[[ PROVIDED RECORDS, beginning ]]

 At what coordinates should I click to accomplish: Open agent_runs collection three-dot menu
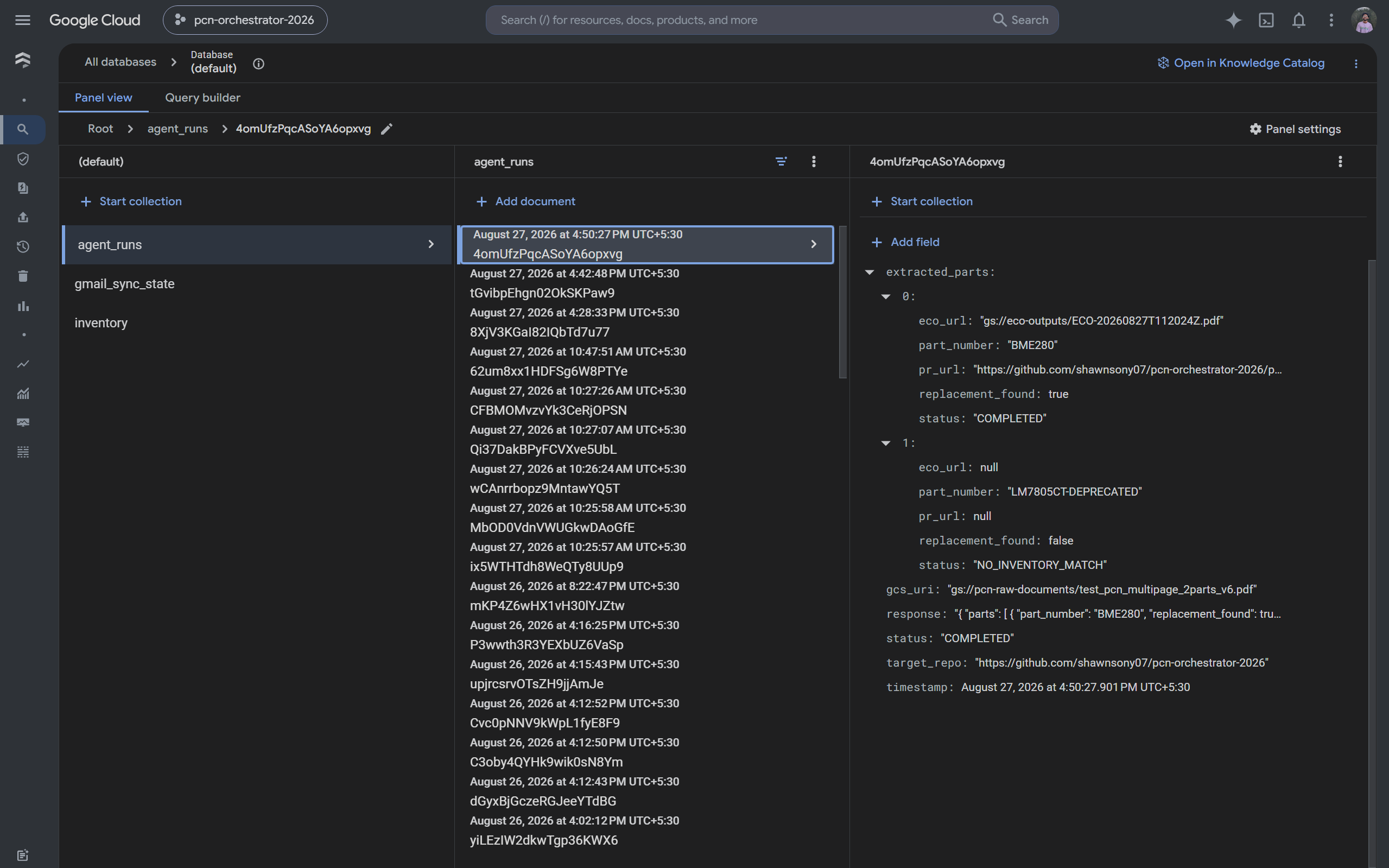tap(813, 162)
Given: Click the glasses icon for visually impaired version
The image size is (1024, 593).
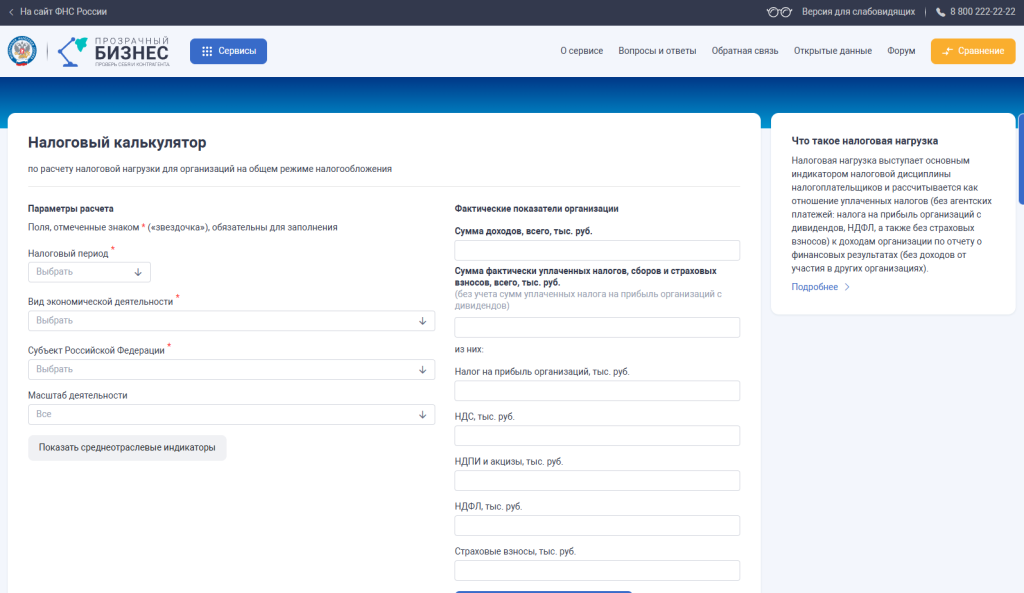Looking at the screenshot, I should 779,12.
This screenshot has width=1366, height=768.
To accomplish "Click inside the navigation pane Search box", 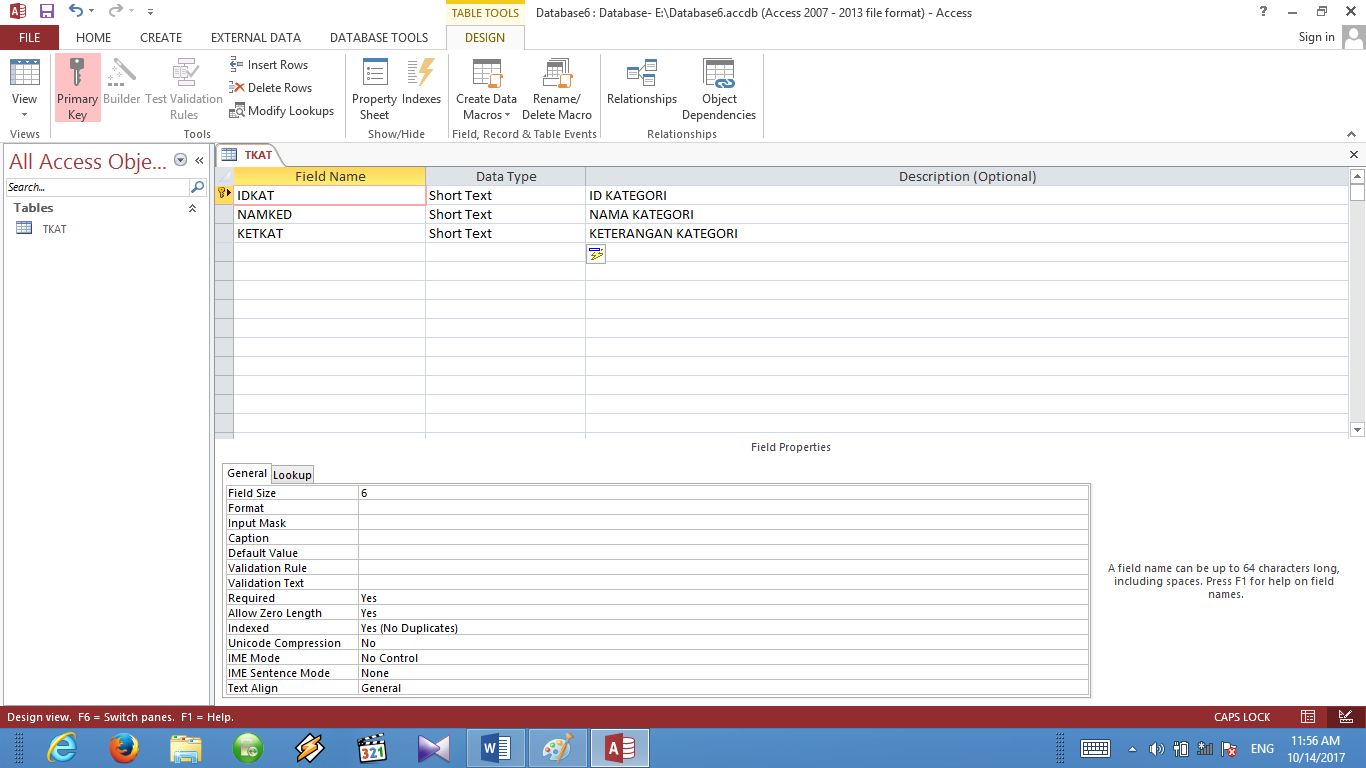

[[ PROVIDED RECORDS, end ]]

* _TASK GOAL_: Give back the data exactly, with no images.

* _ANSWER TO THIS PROBLEM_:
 At what coordinates should I click to accomplish: Open agent_runs collection three-dot menu
tap(813, 162)
Given: Click the glasses icon for visually impaired version
The image size is (1024, 593).
Looking at the screenshot, I should 779,12.
This screenshot has width=1366, height=768.
To accomplish "Click inside the navigation pane Search box", 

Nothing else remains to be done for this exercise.